### Problem details
Would you please copy each line below that includes the string "Expand"?

### Given entries
----
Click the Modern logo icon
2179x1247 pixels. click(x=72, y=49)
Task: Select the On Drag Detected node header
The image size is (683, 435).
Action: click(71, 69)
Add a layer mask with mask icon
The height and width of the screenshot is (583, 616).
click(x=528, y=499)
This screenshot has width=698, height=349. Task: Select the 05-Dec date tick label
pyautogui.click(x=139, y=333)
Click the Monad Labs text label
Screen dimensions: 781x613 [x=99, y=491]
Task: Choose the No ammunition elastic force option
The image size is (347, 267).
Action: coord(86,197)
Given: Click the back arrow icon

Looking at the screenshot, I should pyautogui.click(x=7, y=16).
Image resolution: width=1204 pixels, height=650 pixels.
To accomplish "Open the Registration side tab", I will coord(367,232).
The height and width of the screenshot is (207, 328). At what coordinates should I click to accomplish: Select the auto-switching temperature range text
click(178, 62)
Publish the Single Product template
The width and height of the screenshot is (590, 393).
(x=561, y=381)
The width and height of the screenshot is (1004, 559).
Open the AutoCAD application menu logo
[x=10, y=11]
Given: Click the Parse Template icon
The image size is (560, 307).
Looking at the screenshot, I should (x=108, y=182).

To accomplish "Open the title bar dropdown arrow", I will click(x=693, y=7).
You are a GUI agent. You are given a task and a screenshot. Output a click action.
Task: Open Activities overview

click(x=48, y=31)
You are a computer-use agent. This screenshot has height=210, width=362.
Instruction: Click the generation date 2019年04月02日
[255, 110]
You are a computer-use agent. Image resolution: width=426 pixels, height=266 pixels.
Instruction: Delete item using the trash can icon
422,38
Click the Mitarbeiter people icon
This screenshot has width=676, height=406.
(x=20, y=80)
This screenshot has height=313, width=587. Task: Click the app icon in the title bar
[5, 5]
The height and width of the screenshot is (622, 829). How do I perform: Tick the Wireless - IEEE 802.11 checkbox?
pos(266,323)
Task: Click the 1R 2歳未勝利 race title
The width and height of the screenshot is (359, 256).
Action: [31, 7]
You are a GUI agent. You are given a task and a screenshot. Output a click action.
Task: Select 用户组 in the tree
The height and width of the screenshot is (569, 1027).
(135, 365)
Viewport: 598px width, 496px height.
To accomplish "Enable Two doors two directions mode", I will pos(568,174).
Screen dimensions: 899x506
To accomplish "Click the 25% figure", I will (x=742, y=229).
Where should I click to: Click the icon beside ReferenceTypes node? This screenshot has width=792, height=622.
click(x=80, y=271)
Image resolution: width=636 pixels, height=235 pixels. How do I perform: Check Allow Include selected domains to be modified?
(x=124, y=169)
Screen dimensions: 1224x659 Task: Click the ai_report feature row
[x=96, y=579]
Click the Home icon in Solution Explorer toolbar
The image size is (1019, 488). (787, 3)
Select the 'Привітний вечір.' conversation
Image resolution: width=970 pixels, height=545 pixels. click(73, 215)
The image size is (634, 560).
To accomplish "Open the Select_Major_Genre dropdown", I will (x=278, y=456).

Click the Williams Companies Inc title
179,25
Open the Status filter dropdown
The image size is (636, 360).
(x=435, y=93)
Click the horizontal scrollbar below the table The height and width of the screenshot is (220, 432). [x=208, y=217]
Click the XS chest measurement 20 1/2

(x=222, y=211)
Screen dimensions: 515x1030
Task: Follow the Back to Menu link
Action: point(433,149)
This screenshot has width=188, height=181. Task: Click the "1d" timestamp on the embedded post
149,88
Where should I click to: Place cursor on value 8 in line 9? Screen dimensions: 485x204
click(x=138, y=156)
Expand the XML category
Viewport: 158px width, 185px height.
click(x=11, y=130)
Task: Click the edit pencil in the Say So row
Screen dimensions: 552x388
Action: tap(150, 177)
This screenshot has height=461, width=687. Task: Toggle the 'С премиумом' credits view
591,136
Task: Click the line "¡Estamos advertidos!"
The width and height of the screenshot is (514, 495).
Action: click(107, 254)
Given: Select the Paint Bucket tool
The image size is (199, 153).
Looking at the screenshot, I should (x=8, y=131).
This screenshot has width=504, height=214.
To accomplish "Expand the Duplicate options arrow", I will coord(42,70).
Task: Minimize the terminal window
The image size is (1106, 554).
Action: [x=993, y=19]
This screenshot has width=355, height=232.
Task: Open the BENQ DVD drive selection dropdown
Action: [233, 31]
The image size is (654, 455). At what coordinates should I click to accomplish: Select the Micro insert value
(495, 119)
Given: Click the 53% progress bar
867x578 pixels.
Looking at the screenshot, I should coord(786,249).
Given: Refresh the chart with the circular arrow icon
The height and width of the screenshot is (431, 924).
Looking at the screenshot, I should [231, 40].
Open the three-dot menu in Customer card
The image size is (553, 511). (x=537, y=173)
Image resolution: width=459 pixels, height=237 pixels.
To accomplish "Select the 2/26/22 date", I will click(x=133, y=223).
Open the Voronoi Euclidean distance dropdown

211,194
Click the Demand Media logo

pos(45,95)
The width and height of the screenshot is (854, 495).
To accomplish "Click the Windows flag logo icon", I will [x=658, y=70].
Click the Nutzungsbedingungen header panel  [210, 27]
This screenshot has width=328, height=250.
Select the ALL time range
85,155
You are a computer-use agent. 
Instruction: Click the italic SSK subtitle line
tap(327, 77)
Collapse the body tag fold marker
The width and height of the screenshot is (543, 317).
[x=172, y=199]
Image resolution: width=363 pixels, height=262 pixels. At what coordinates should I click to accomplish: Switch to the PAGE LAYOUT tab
----
### Problem solution
Expand the XML category
To accomplish "Expand the Duplicate options arrow", I will coord(42,70).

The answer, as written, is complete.